Does Ontario have too many big public-sector pension plans? Not according to the head of one of them.
Venture capitalist Mark McQueen stirred up tremendous debate with a blog post suggesting that Ontario could perhaps save money by consolidating into one mega-fund its big five pension plans, such as Ontario Teachers' Pension Plan, Healthcare of Ontario Pension Plan, and OMERS. (Here's the original that references Mr. McQueen's argument, and which drew dozens of reader comments.)
CEO John Crocker argues that there are significant risks with putting the province's big pension plans under one umbrella.
"Our view is that bigger for the sake of bigger alone, isn’t necessarily better," Mr.
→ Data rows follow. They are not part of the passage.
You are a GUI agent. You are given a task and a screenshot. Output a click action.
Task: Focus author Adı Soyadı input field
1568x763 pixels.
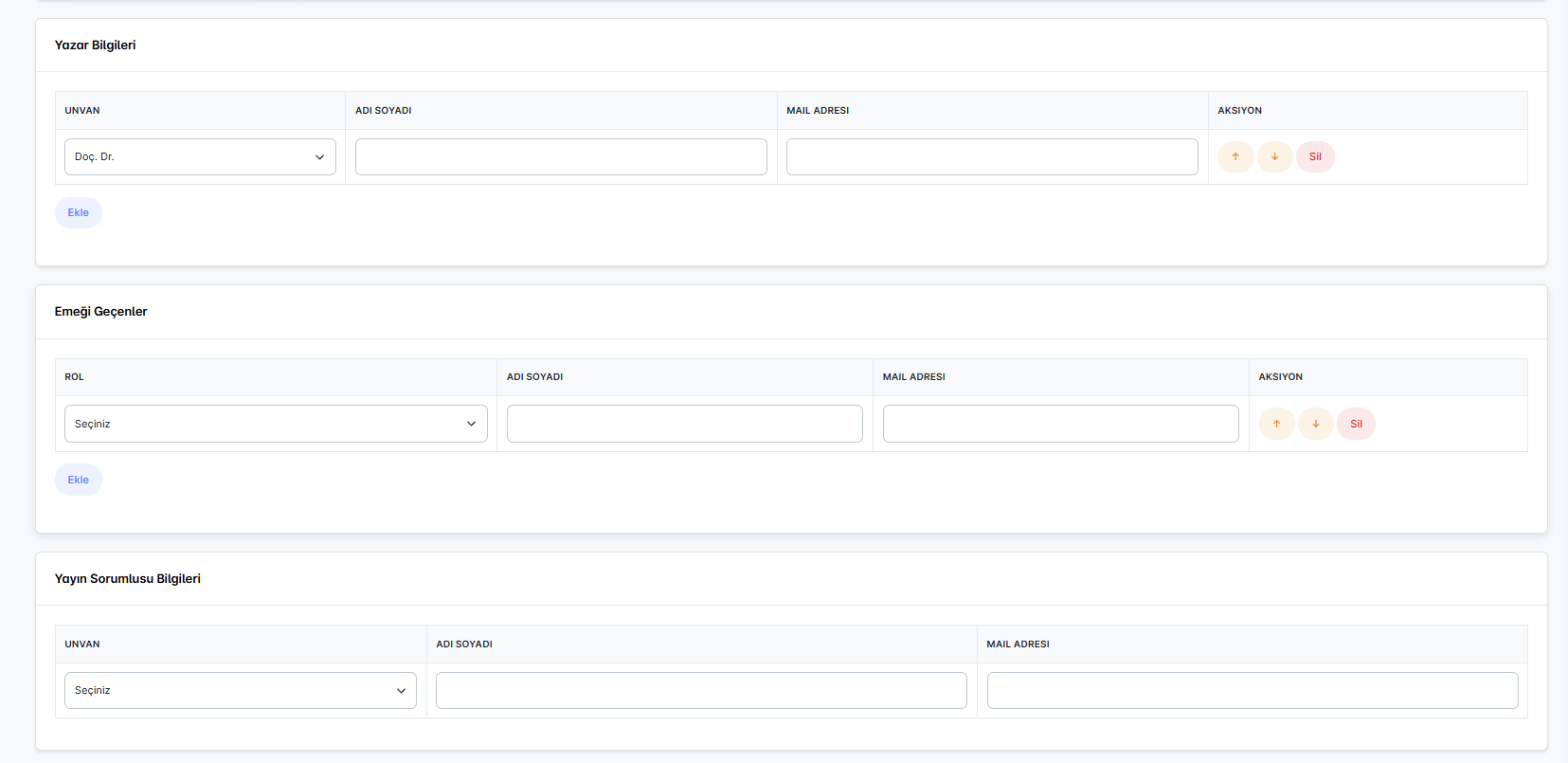(561, 157)
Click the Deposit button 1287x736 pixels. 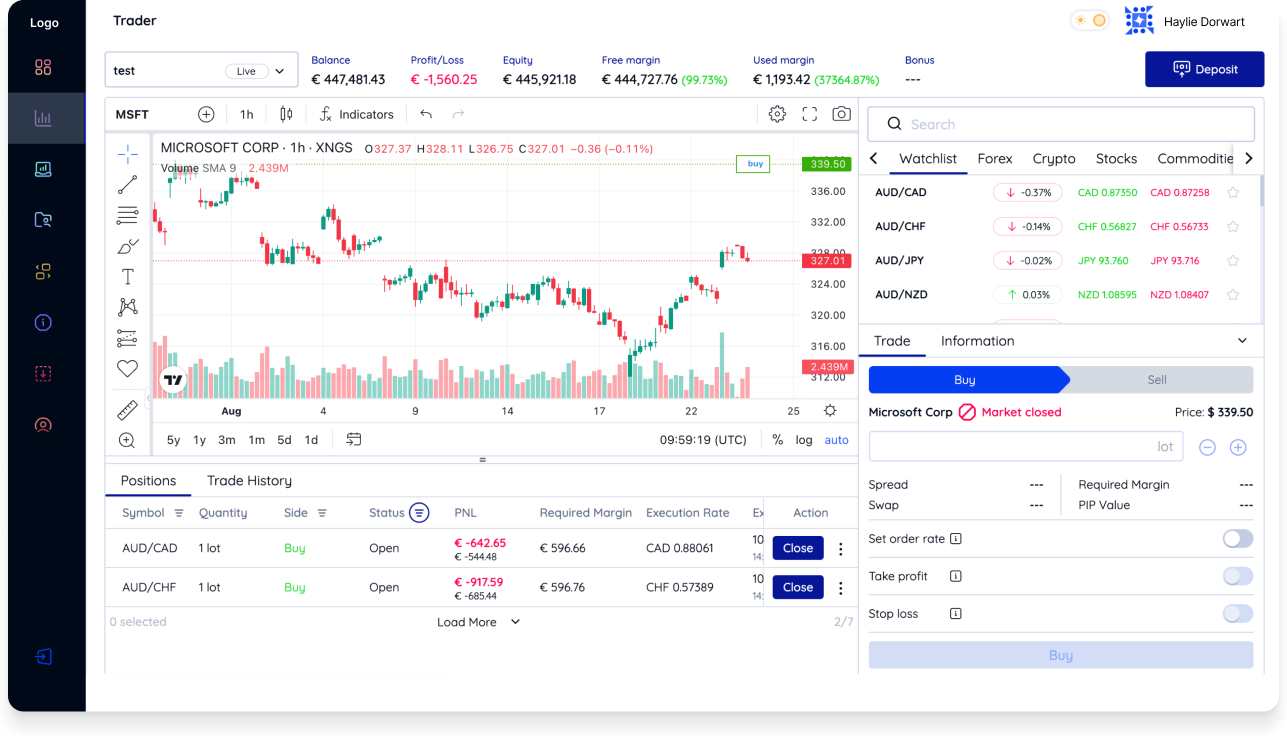[x=1204, y=69]
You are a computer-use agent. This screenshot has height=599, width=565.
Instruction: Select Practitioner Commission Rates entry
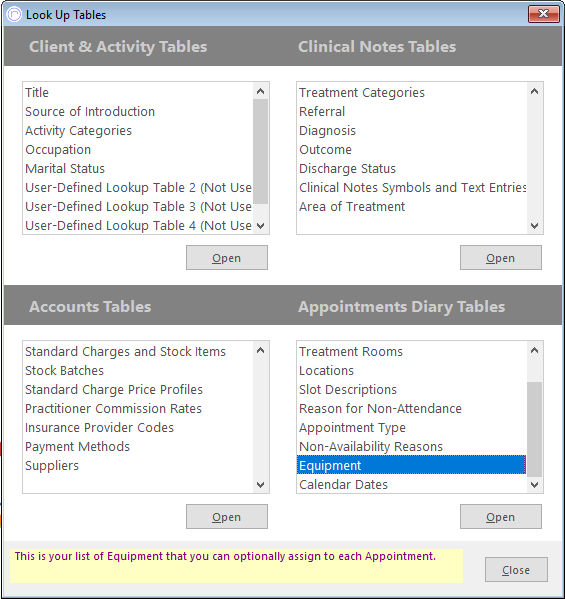pos(113,408)
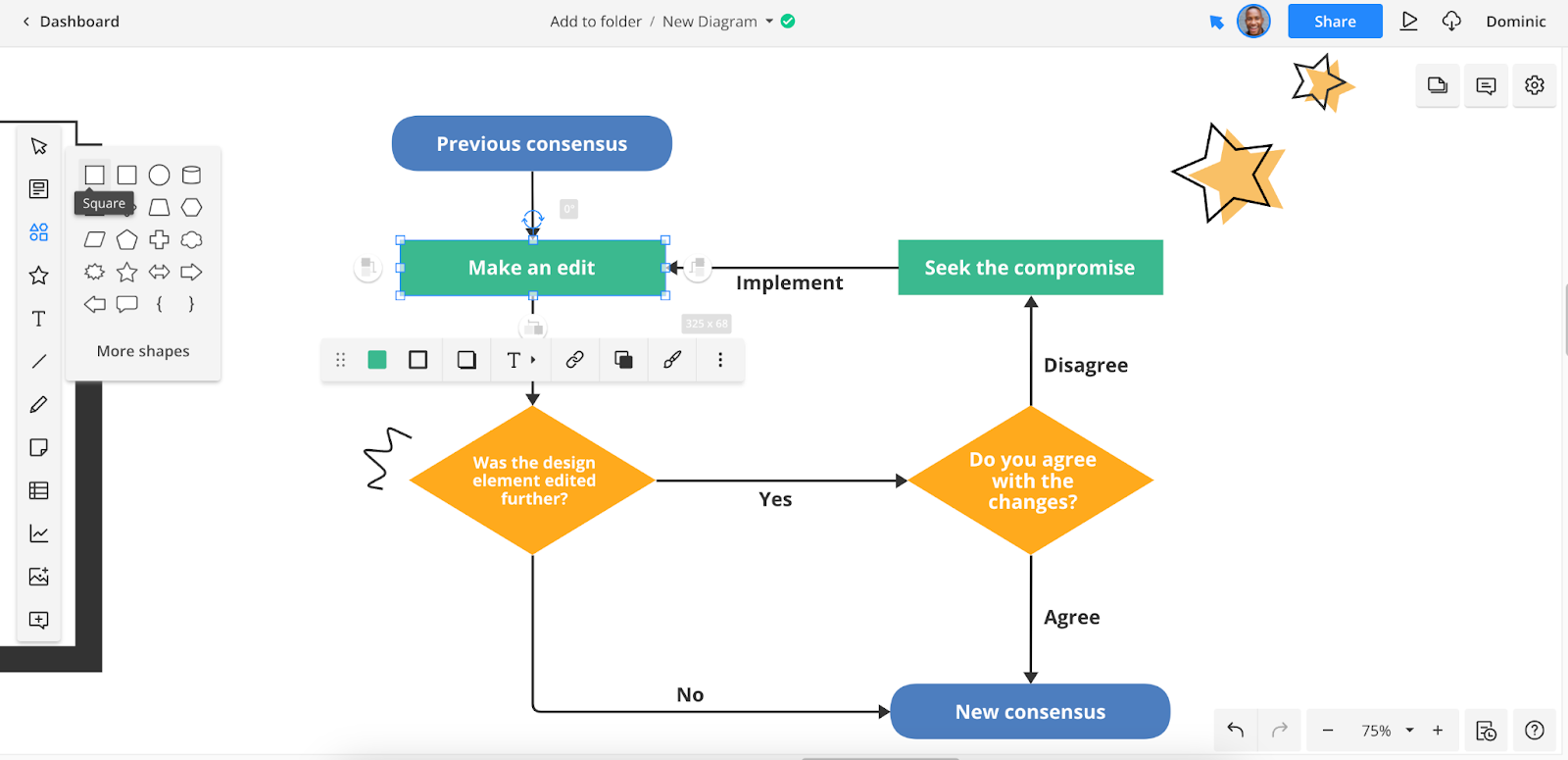Select the text tool in sidebar
Viewport: 1568px width, 760px height.
point(39,319)
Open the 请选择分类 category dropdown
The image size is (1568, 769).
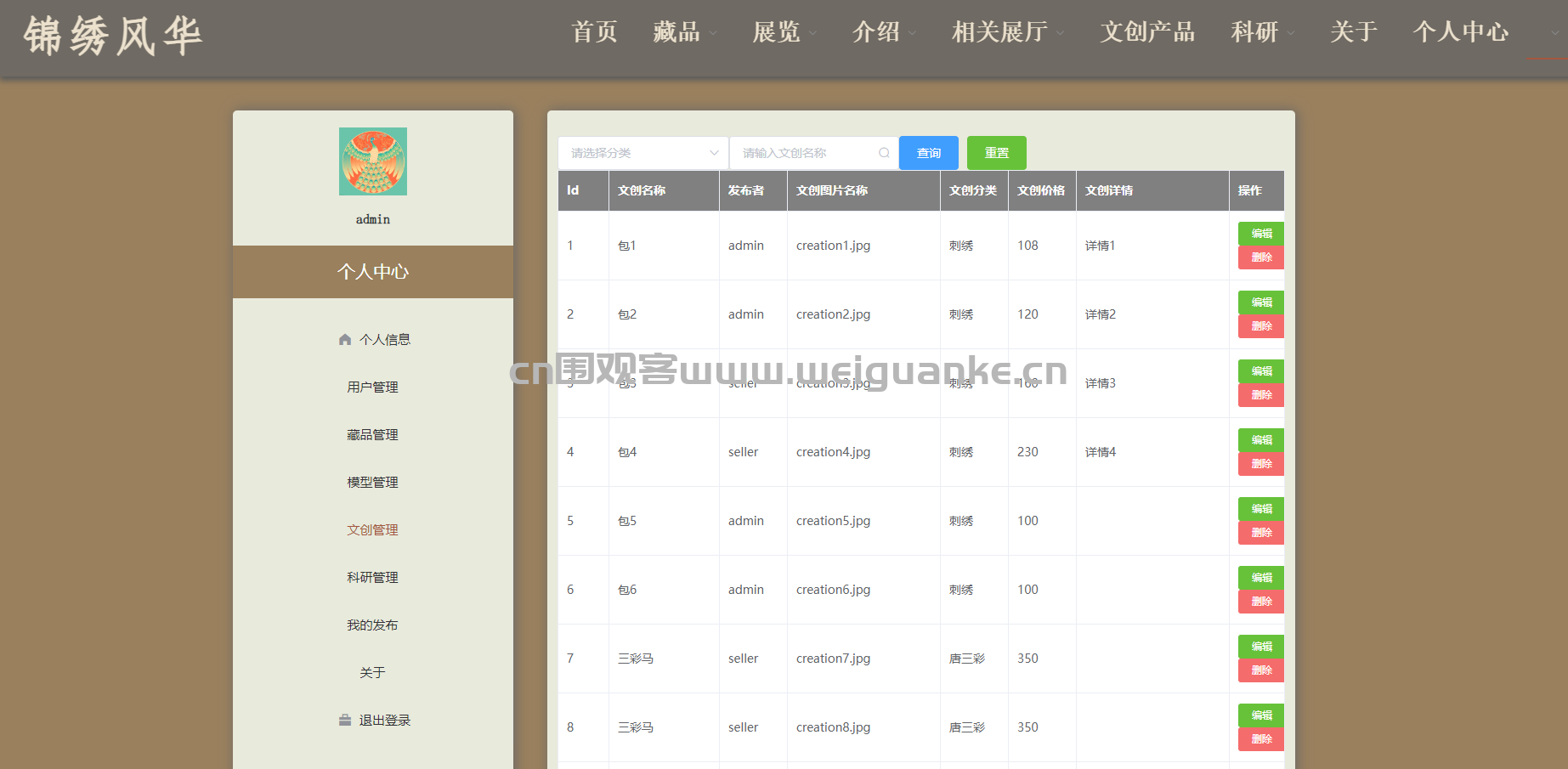click(x=642, y=153)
Crocker wrote in a letter responding to the post. "There are risks – for workers, retirees and taxpayers – when consolidating hundreds of billions of dollars of assets into one 'mega fund'."
He pointed to the Quebec example, where the Caisse de dépôt et placement runs all the major public sector pension funds. "In 2008, that 'mega fund' lost more money than the five separate Ontario plans combined. "
What's more, his view is that that once a fund grows past a certain size, which HOOPP puts at $75-billion, economies of scale start to fade and costs can start to rise. A fund that big needs to make either a few large deals or a lot of small deals to get the returns it needs. Making a lot of small deals is costly and labour intensive, and large ones are rare.
Here's the full text of Mr. Crocker's letter:
Re: Does Ontario need so many pension funds (Streetwise blog, Nov. 25)
Streetwise echoes the question of whether the five major pension plans serving the Ontario public sector should all be merged into one fund.
Our view is that bigger for the sake of bigger alone, isn’t necessarily better. There are risks – for workers, retirees and taxpayers – when consolidating hundreds of billions of dollars of assets into one “mega fund”. In Quebec, the Caisse de Depot et Placement houses all the pension fund investments for public sector plans – yet in 2008, that “mega fund” lost more money than the five separate Ontario plans combined.
Moreover, our CIO Jim Keohane notes that once a fund grows beyond $75 billion in assets the real risk is diseconomies of scale – costs can actually start to go up.
The current structure of Ontario’s public sector pension plans serves the public well. As the blog post states, the Healthcare of Ontario Pension Plan’s (HOOPP) investment costs are among the lowest of the five. The evidence that taxpayers and healthcare workers are getting the best bang for their buck is that HOOPP is fully funded. That is to say, we have enough assets to pay the current and future benefits of all members. We are not looking for any special assistance from the government.
HOOPP recognizes that these are challenging times for the Ontario government and Ontario taxpayers. We look forward to continuing to partner with the government by efficiently and effectively delivering a stable retirement benefit to Ontario’s valued healthcare workers.